In Thüringen reagierten die Behörden ähnlich auf die ersten Corona-Fälle in der Erstaufnahme in Suhl. Die 533 Geflüchteten kamen in Quarantäne, und als sie protestierten, stürmte die Polizei das Heim. Spezialkräfte trugen weiße Schutzanzüge, Masken und Schutzbrillen, darüber ihre Waffen und Ausrüstung. In Nordrhein-Westfalen wurden sechs infizierte Bewohner*innen der Landeserstaufnahmeeinrichtung Bielefeld am 11. April in ein Gefängnis gesperrt, weil sie angeblich gegen Quarantäneanordnungen verstoßen hätten.

Mitarbeiter*innen in Unterkünften verteidigen das Vorgehen und fragen, was ihnen anderes übrig bleibe, als die Polizei zu rufen, wenn sich einzelne Bewohner*innen, die positiv auf das Virus getestet wurden, nicht an Quarantänevorschriften halten und damit andere gefährden. Die Sozialarbeiter*innen vor Ort sind überfordert. Sie haben keinerlei zusätzliche Ausstattung in der Krise erhalten. Sie sind es, die nun Hunderten von Menschen, die zum Teil unterschiedliche Sprachen sprechen, vermitteln müssen, warum sie ein bestimmtes Areal nicht verlassen dürfen. Oft führt dann auch der Mangel an Information dazu, dass einzelne Bewohner*innen sich nicht verantwortungsvoll verhalten. Und der Umgang der Behörden mit ihnen. Die Tatsache, dass die Behörden sich schließlich nicht verantwortungsvoll ihnen gegenüber verhalten, dass ihnen durch die Fortsetzung der Massenunterbringung in Zeiten von Corona vermittelt wird, ihre Leben seien nicht gleichermaßen schützenswert wie die der übrigen Bevölkerung.
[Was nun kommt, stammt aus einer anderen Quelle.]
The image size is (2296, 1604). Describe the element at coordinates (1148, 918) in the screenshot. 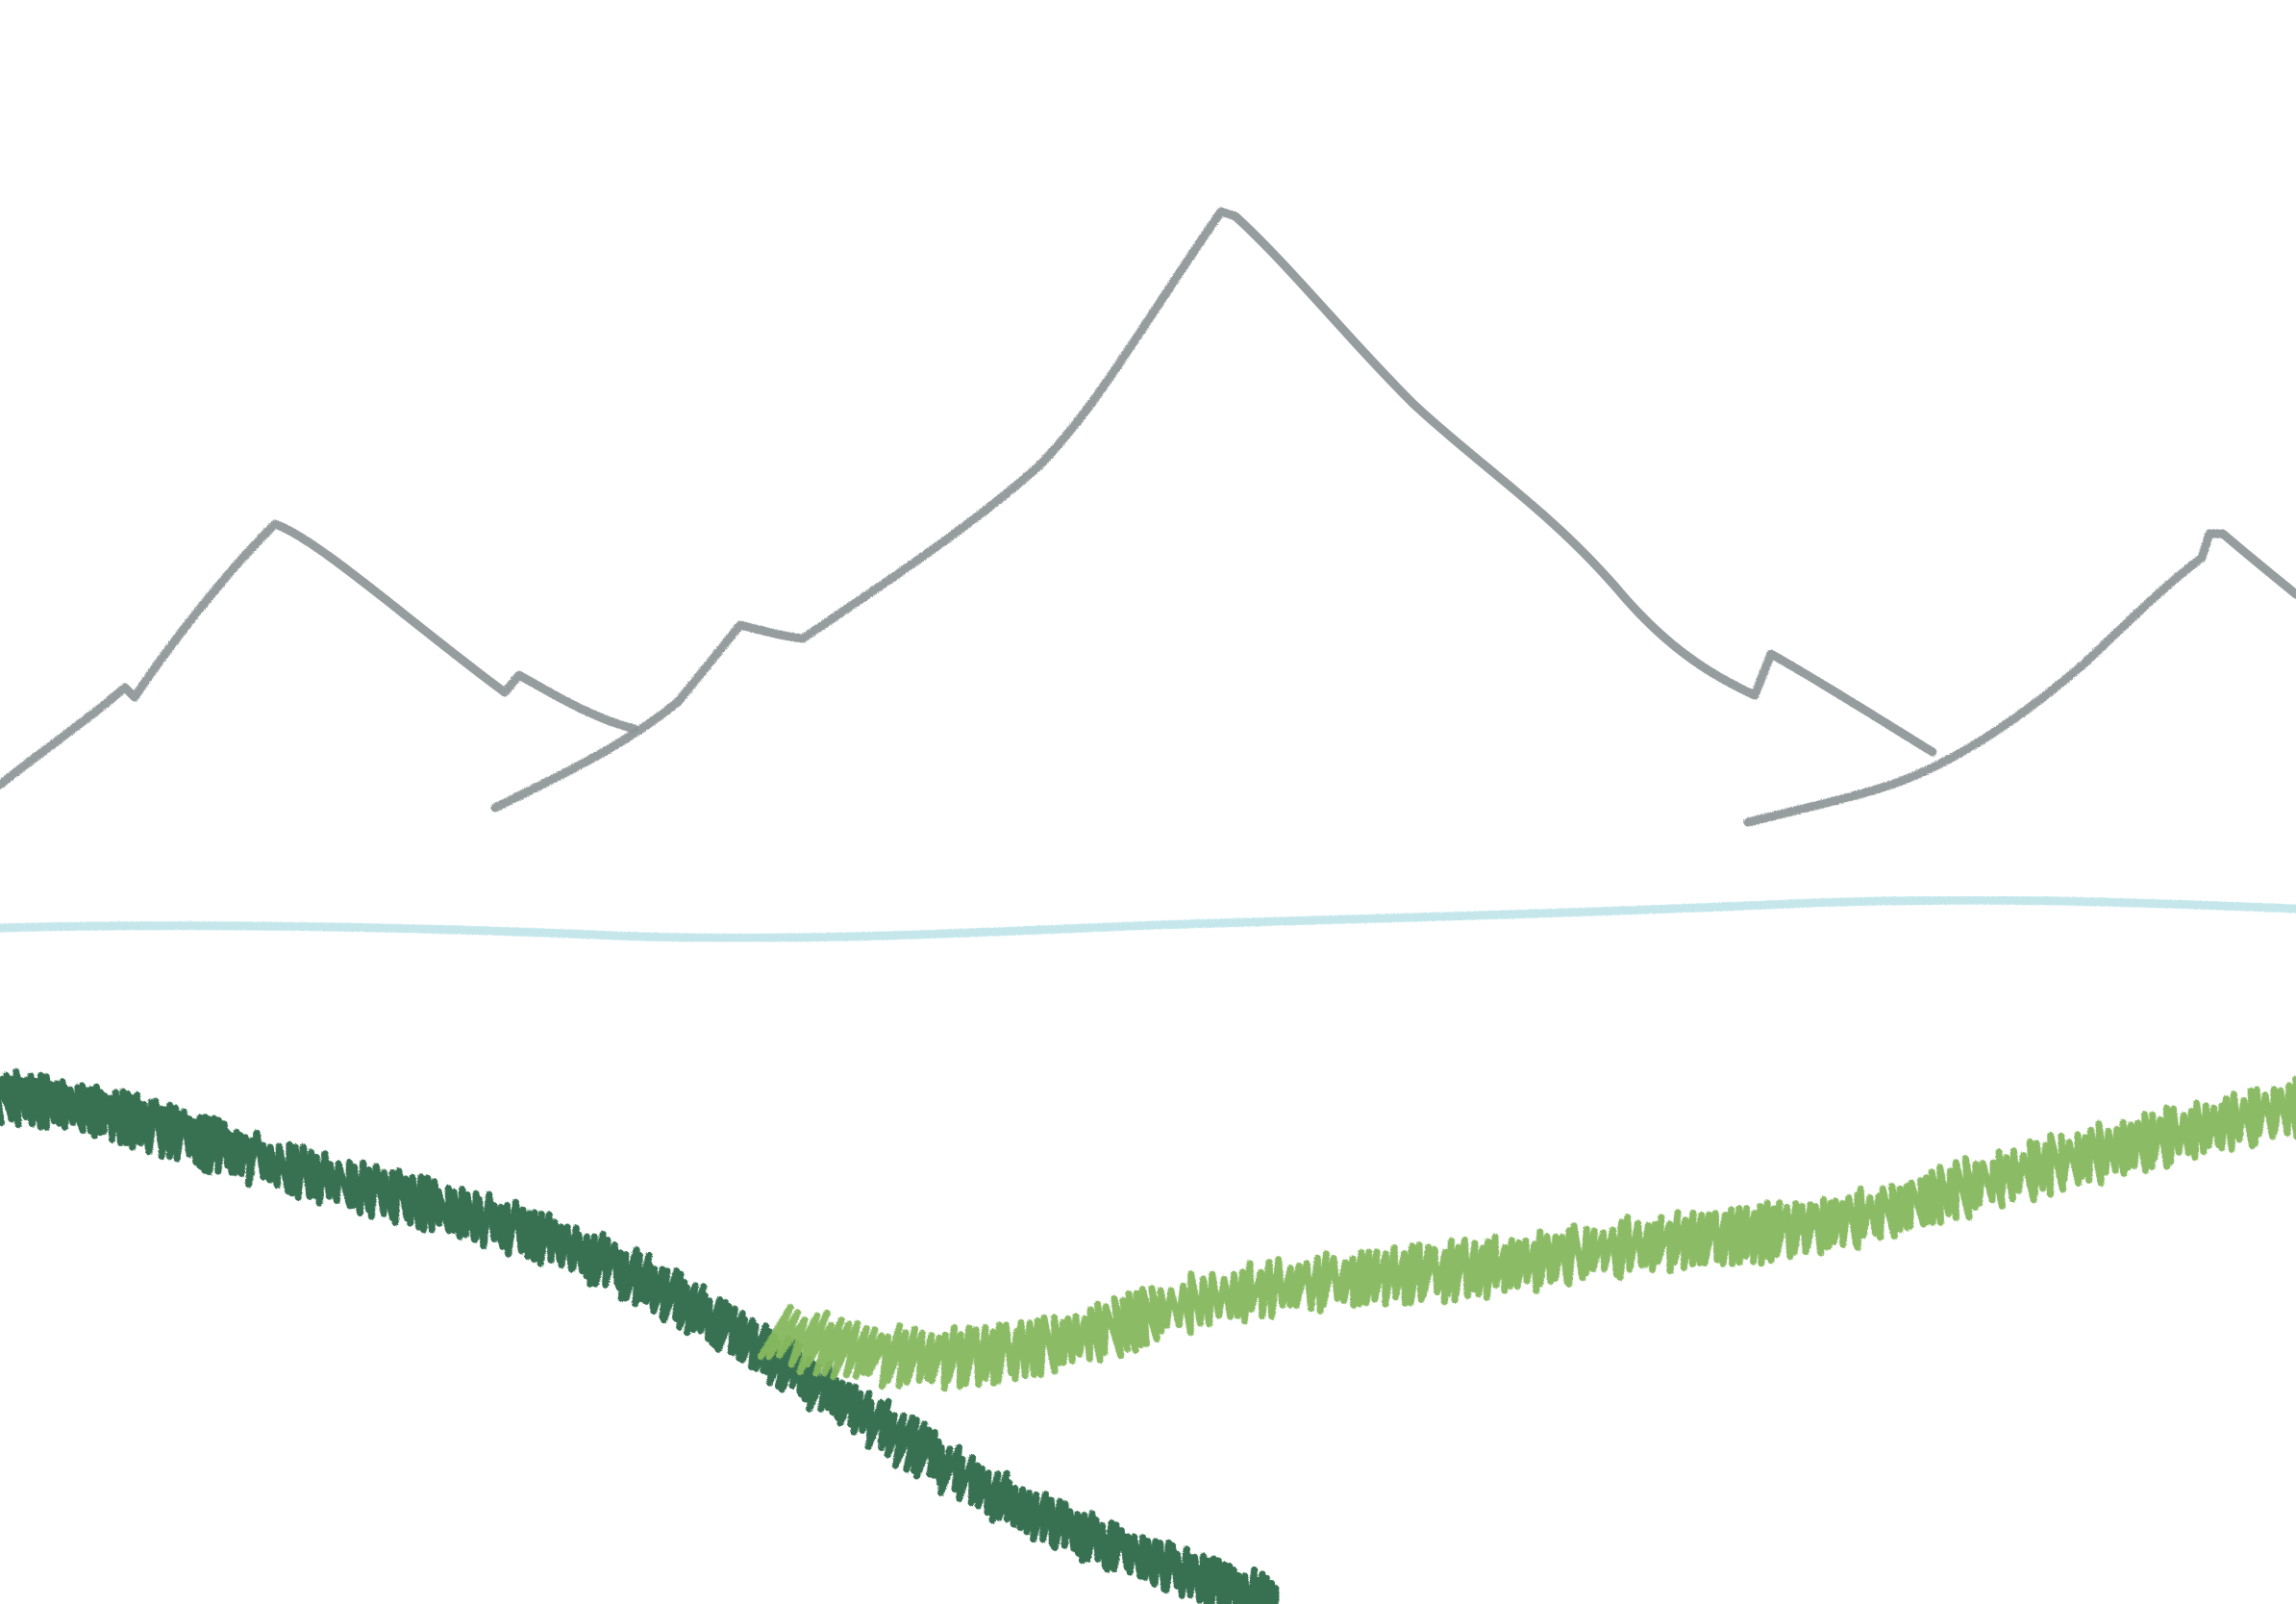

I see `lake-horizon-line` at that location.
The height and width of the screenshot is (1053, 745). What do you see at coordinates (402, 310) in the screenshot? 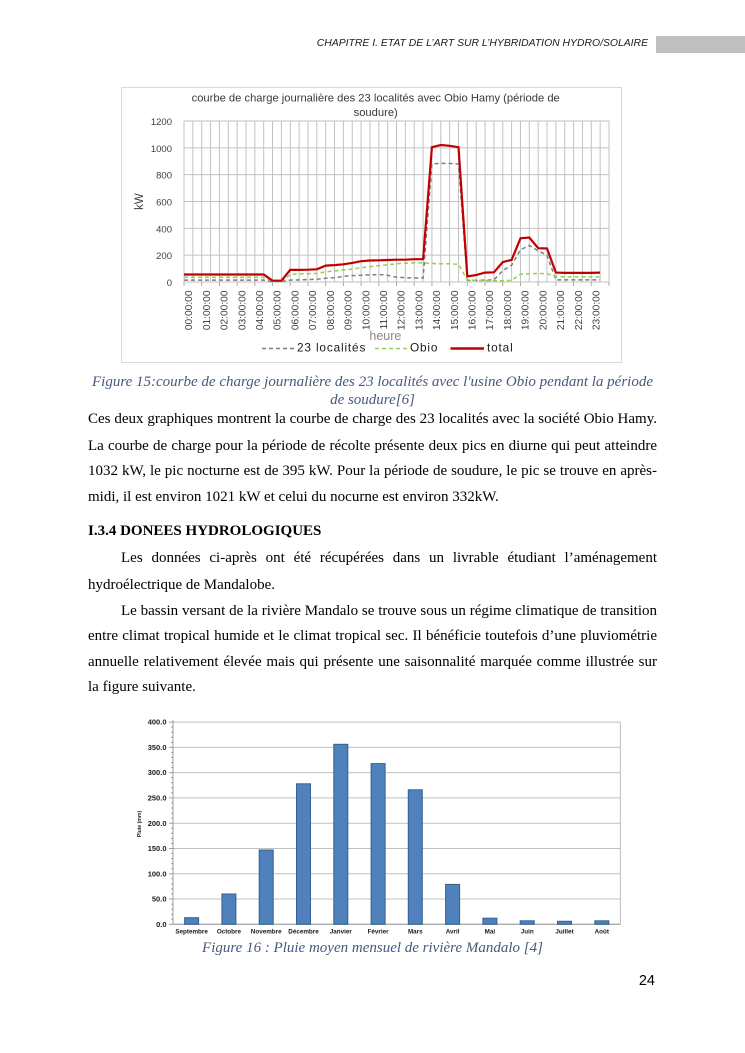
I see `svg-text: 12:00:00` at bounding box center [402, 310].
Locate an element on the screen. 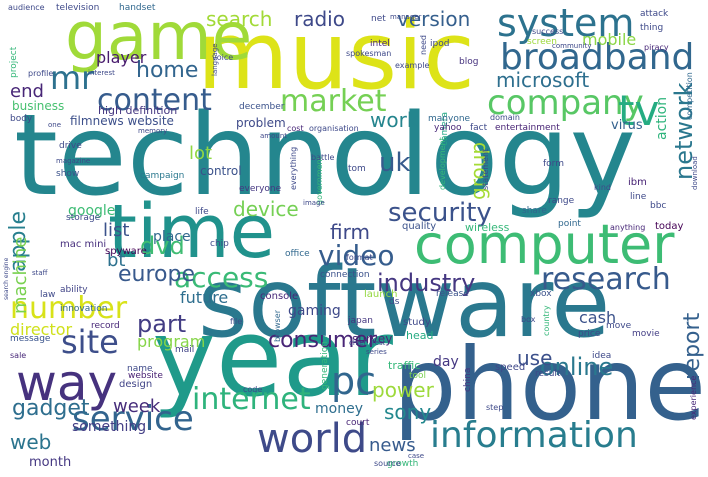 The image size is (708, 477). word-mr: mr is located at coordinates (72, 78).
In Bremen protestierten Geflüchtete ebenfalls gegen die Bedingungen in einer Erstaufnahmeunterkunft, in der Fälle von Covid-19 aufgetreten waren. Sunny Omwenyeke, ein Aktivist von Together we are Bremen, erzählt am Telefon, die Behörden hätten daraufhin begonnen, einzelne Menschen zu verlegen – und zwar diejenigen, die den Protest initiiert hatten. Eine Methode, mit der die Behörden den Widerstand der Geflüchteten zu brechen versuchen, das kenne er auch aus anderen Kontexten, sagt Omwenyeke, der schon lange Teil des Forums für Geflüchtete in Deutschland The Voice ist.

Doch die ersten Geflüchteten gehen juristisch gegen die Bedingungen vor, denen sie in den Lagern ausgesetzt sind, und auch der bayerische Flüchtlingsrat hat Anzeige gegen die bayerische Staatsregierung eingereicht. Der Vorwurf: Durch die Unterbringung von Geflüchteten in Mehrbettzimmern verstoße die Regierung gegen die geltenden Regeln zur Eindämmung der Corona-Pandemie. In diese Richtung weist nun auch ein Urteil des Verwaltungsgerichts Leipzig. Das gab der Klage eines Geflüchteten statt, die Erstaufnahmeeinrichtung zu verlassen, da die Abstandsregelungen dort nicht eingehalten werden konnten.

Dass die politischen Verantwortlichen diese Offensichtlichkeit verleugnen, passt zu allen Asylrechtsverschärfungen der letzten Jahre, deren Ziel vor allem die Abschreckung von Geflüchteten zu sein schien und die in jedem Fall die Bedingungen, in Deutschland Schutz zu erhalten, den Forderungen der AfD entsprechend sukzessive erschwerten.